The task —
Every entry has to be restated word for word.

Stored data —
-----
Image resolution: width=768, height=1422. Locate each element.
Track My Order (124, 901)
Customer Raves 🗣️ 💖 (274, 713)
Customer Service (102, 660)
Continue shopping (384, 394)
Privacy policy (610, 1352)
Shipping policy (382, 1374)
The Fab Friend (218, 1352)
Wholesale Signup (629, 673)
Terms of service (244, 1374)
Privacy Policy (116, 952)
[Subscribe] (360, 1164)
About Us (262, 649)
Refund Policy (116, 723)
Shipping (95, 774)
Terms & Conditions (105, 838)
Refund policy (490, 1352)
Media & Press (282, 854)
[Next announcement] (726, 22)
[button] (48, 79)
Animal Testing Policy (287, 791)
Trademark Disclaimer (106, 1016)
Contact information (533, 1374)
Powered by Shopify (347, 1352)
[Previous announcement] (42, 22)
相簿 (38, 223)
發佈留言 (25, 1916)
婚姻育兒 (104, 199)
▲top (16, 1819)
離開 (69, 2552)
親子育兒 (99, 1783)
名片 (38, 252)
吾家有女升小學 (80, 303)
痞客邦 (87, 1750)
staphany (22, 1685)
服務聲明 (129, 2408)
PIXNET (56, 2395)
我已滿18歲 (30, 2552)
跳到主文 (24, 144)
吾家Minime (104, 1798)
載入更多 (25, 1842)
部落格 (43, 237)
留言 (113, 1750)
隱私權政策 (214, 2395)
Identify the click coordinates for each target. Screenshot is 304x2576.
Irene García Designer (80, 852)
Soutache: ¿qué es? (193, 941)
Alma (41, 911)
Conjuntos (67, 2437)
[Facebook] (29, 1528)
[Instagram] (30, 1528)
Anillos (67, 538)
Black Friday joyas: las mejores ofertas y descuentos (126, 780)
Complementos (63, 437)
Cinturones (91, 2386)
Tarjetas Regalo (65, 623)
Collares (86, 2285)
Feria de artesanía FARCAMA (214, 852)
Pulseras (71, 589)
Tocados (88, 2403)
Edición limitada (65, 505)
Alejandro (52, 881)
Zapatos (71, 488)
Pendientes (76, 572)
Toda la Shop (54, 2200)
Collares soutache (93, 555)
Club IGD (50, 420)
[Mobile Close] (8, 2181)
-----
Result —
Image resolution: width=768, height=1422. Locate each element.
Track My Order (124, 901)
Customer Raves 🗣️ 💖 (274, 713)
Customer Service (102, 660)
Continue shopping (384, 394)
Privacy policy (610, 1352)
Shipping policy (382, 1374)
The Fab Friend (218, 1352)
Wholesale Signup (629, 673)
Terms of service (244, 1374)
Privacy Policy (116, 952)
[Subscribe] (360, 1164)
About Us (262, 649)
Refund Policy (116, 723)
Shipping (95, 774)
Terms & Conditions (105, 838)
Refund policy (490, 1352)
Media & Press (282, 854)
[Next announcement] (726, 22)
[button] (48, 79)
Animal Testing Policy (287, 791)
Trademark Disclaimer (106, 1016)
Contact information (533, 1374)
Powered by Shopify (347, 1352)
[Previous announcement] (42, 22)
相簿 (38, 223)
發佈留言 (25, 1916)
婚姻育兒 (104, 199)
▲top (16, 1819)
離開 (69, 2552)
親子育兒 (99, 1783)
名片 (38, 252)
吾家有女升小學 (80, 303)
痞客邦 (87, 1750)
staphany (22, 1685)
服務聲明 (129, 2408)
PIXNET (56, 2395)
我已滿18歲 (30, 2552)
跳到主文 (24, 144)
吾家Minime (104, 1798)
載入更多 (25, 1842)
部落格 (43, 237)
留言 (113, 1750)
隱私權政策 (214, 2395)
Identify the click coordinates for each target. Screenshot is 304x2576.
Irene García Designer (80, 852)
Soutache: ¿qué es? (193, 941)
Alma (41, 911)
Conjuntos (67, 2437)
[Facebook] (29, 1528)
[Instagram] (30, 1528)
Anillos (67, 538)
Black Friday joyas: las mejores ofertas y descuentos (126, 780)
Complementos (63, 437)
Cinturones (91, 2386)
Tarjetas Regalo (65, 623)
Collares (86, 2285)
Feria de artesanía FARCAMA (214, 852)
Pulseras (71, 589)
Tocados (88, 2403)
Edición limitada (65, 505)
Alejandro (52, 881)
Zapatos (71, 488)
Pendientes (76, 572)
Toda la Shop (54, 2200)
Collares soutache (93, 555)
Club IGD (50, 420)
[Mobile Close] (8, 2181)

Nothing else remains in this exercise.